Spatial Data Models and Topology Notes

Spatial Data Models

  • Represent and organize geographic information digitally.

  • Utilize spatial data structures like networks, polygons, and topologies.

  • Enable spatial analysis, visualization, and decision-making in GIS.

  • Types: raster, vector, network, and terrain models.

Conceptual Model for Spatial Data

  • High-level representation of relationships and structure of geographic data.

  • Provides a framework for organizing and understanding spatial data.

  • Consists of conceptual classes, attributes, and relationships.

Raster Model

  • Represents spatial data in a grid format of cells.

  • Each cell has a value representing an attribute (e.g., elevation, temperature).

  • Commonly used for quantitative measurements and continuous data.

  • Suitable for analyzing terrain, environmental patterns, and land cover.

  • Advantages: easy manipulation and analysis.
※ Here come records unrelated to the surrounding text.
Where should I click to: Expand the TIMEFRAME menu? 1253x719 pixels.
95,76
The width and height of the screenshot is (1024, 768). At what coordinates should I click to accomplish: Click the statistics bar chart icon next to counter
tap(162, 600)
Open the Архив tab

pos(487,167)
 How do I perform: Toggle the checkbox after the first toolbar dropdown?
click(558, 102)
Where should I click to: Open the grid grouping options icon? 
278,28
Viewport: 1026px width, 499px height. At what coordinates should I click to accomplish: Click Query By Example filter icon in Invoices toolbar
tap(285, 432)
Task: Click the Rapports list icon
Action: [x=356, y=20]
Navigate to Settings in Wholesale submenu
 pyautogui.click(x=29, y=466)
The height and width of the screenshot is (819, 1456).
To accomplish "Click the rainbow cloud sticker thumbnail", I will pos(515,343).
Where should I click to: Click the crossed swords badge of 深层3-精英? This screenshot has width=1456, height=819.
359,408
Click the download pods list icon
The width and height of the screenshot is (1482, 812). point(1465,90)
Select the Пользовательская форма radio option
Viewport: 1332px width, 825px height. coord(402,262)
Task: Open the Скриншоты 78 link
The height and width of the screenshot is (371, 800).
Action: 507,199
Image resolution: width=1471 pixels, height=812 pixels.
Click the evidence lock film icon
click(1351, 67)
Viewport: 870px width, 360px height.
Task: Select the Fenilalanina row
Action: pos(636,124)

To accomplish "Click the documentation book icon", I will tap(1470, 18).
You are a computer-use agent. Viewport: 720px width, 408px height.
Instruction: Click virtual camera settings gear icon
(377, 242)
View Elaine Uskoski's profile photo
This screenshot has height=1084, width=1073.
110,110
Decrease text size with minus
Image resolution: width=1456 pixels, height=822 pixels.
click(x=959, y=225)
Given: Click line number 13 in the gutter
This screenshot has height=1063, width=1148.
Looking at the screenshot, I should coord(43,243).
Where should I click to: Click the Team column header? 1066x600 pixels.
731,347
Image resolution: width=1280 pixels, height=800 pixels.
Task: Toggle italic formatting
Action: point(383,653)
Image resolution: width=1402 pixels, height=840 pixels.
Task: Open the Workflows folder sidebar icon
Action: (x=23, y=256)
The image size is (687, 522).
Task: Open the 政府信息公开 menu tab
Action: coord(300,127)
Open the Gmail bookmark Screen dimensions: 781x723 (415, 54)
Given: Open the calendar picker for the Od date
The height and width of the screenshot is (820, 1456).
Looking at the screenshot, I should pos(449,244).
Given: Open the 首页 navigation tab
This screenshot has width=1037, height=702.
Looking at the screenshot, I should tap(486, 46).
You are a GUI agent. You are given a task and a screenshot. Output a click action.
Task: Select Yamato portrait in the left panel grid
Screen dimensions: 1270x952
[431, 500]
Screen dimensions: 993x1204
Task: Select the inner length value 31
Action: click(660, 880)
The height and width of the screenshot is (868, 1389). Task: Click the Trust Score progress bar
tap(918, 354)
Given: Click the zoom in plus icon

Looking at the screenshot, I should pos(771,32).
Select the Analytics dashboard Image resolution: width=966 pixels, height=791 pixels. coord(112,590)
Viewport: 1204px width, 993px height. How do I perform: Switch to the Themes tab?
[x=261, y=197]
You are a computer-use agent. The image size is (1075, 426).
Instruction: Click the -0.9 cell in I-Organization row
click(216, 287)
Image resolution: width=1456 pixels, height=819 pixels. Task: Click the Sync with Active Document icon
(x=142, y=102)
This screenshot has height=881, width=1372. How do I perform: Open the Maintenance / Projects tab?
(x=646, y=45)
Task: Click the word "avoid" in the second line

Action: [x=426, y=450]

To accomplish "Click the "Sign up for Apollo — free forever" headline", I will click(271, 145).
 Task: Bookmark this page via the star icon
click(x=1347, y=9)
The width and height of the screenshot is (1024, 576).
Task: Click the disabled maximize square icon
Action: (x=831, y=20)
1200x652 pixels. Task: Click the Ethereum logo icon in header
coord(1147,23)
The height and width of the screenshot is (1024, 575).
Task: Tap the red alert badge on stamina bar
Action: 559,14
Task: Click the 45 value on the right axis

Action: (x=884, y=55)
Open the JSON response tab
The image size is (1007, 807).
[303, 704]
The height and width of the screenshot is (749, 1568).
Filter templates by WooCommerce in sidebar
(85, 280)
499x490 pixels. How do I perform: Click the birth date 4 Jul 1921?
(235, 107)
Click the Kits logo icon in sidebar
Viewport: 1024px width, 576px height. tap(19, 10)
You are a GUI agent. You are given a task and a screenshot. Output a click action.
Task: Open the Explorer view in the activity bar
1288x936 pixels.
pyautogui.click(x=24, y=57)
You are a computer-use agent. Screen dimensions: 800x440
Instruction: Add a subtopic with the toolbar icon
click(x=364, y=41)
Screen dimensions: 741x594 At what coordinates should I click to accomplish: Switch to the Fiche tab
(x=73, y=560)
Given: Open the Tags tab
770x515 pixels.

  • Limitations: resolution affects accuracy; may not represent small features well.

Simple Raster Array

  • Grid format with horizontal dimension oriented east-west (samples).

  • Vertical dimension aligns with columns.

  • Origin is typically the upper left corner.

  • Data stored in a two-dimensional array.

Hierarchical Data Structure

  • Stores spatial data in multiple layers with decreasing spatial resolution.

  • Pyramidal or quadtree data structure.

Quadtree

  • Divides a raster into four equal quadrants recursively until each represents a single cell.

  • Allows efficient storage and retrieval at multiple resolutions.

Map File

  • Digital format representing geographic information using a grid of squares.

Vector Model

  • Represents features as points, lines, and polygons with geometric coordinates and attributes.

  • Based on a topological structure for efficient storage and manipulation.

  • Ideal for representing complex and discrete features.

  • Allows accurate spatial analysis.

- Better for continuous phenomena.

Spaghetti Model

  • Vector data representation without topological rules or constraints.

  • Features are individual, disconnected lines or points.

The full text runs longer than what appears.